Treat the emerging class of LLM-driven, file-first knowledge systems as a productization opportunity, not simply an infrastructure swap. Departments will adopt lightweight “compiler” tooling inside 3–9 months because it reduces perceived cost and integration friction versus a full vector-RAG stack; enterprise-wide rollouts will follow on a 12–36 month procurement cadence once security, audit and validation controls are proven. That staging favors incumbents that already own document plumbing (content stores, identity, backup) because they can upsell a compiler layer without a forklift migration; it also creates a large early-adopter niche for focused point solutions that bundle an independent evaluation gate and easy exportability. Second-order capital flows will be asymmetric. Heavy investment in large-scale embedding/DB infrastructure could decelerate for mid-market use cases even as GPU and model-inference demand accelerates for fine-tuning and private-weight deployments at the top end; expect a bifurcation where cloud compute and chip vendors keep momentum while a subset of vector-DB and embedding API revenues stagnate. Simultaneously, security- and compliance-sensitive verticals (finance, healthcare, defense) will adopt on-prem/local-first compilers faster, creating outsized TAM for solutions that guarantee traceability and provenance and thereby opening a window for specialized tooling and services firms.

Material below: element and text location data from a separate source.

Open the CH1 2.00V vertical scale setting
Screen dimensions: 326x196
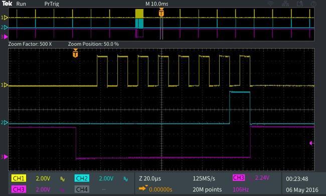(43, 178)
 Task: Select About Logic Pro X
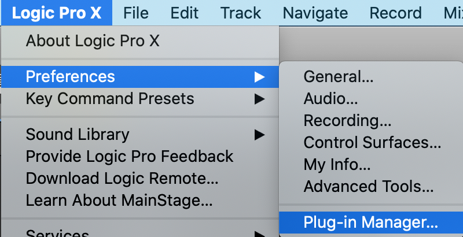(x=93, y=41)
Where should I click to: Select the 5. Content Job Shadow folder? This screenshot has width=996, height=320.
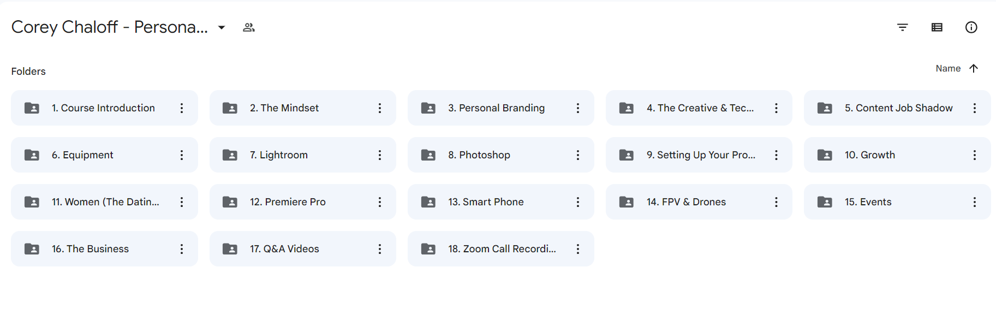[897, 108]
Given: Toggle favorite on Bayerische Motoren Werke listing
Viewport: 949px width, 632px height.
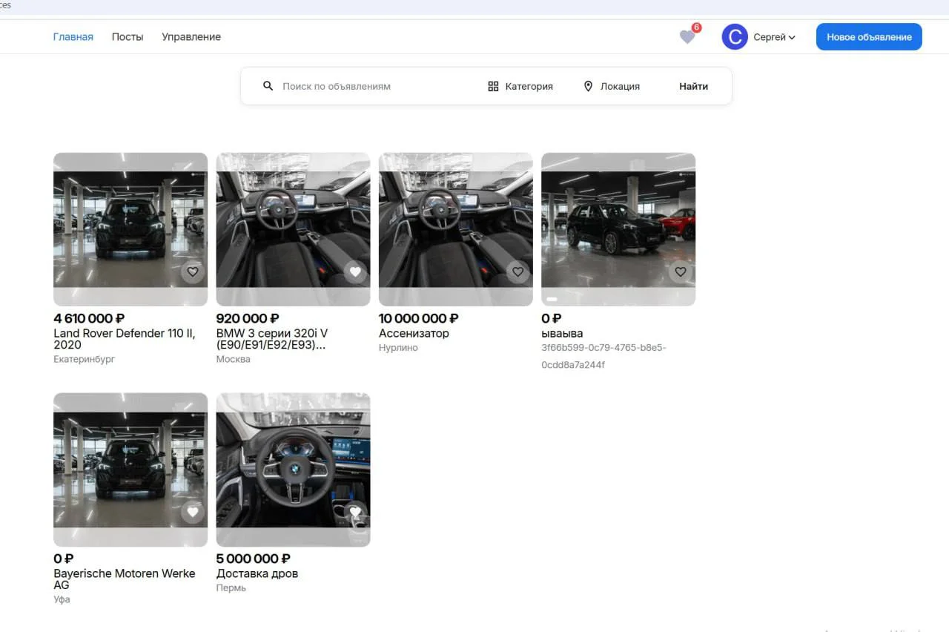Looking at the screenshot, I should click(193, 512).
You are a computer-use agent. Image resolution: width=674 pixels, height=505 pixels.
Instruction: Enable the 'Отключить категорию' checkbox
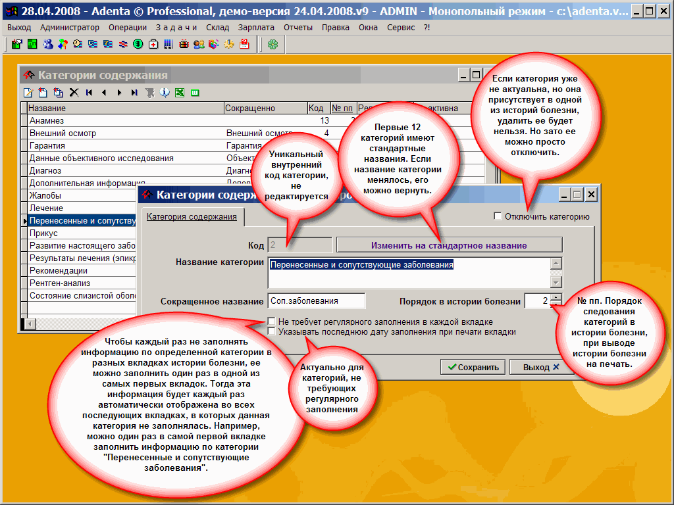(x=498, y=216)
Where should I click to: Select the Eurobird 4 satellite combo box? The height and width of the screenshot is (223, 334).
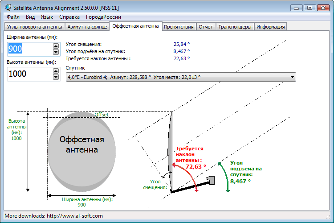tap(181, 77)
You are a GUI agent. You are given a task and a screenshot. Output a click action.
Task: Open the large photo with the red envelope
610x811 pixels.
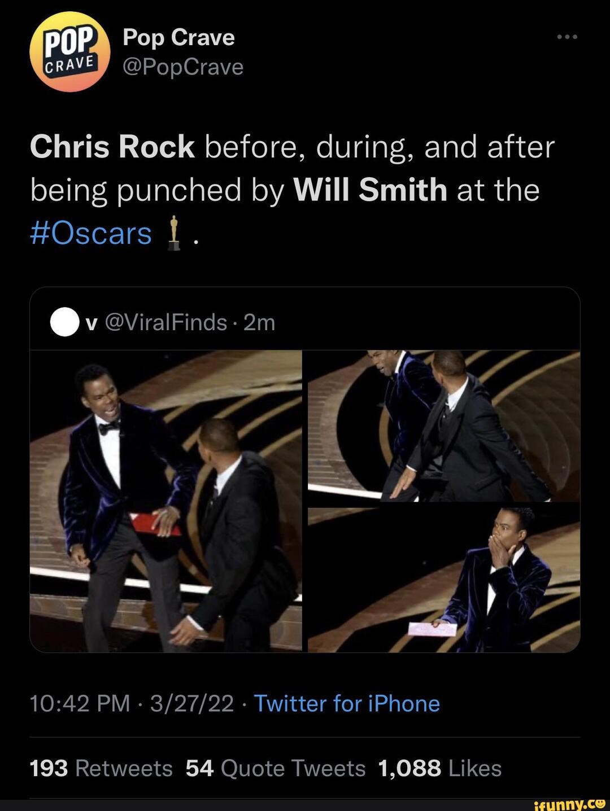165,501
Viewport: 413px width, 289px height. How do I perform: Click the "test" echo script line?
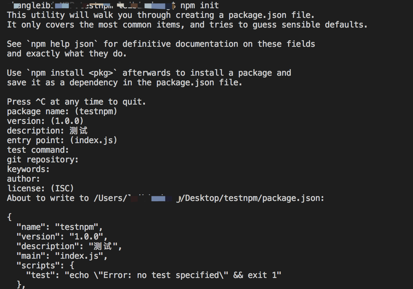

Key risks: contamination and drift from multi-agent workflows create acute reputational exposure — a single validated hallucination can cascade across downstream automation — so champions will pay for robust independent validators and immutable audit trails. A reversal could come from cloud providers bundling vectorized search + validation as a low-friction add-on, which would compress standalone vendor margins; watch vendor partnership announcements, developer adoption metrics, and enterprise procurement RFP language over the next 6–18 months for early signal clarity.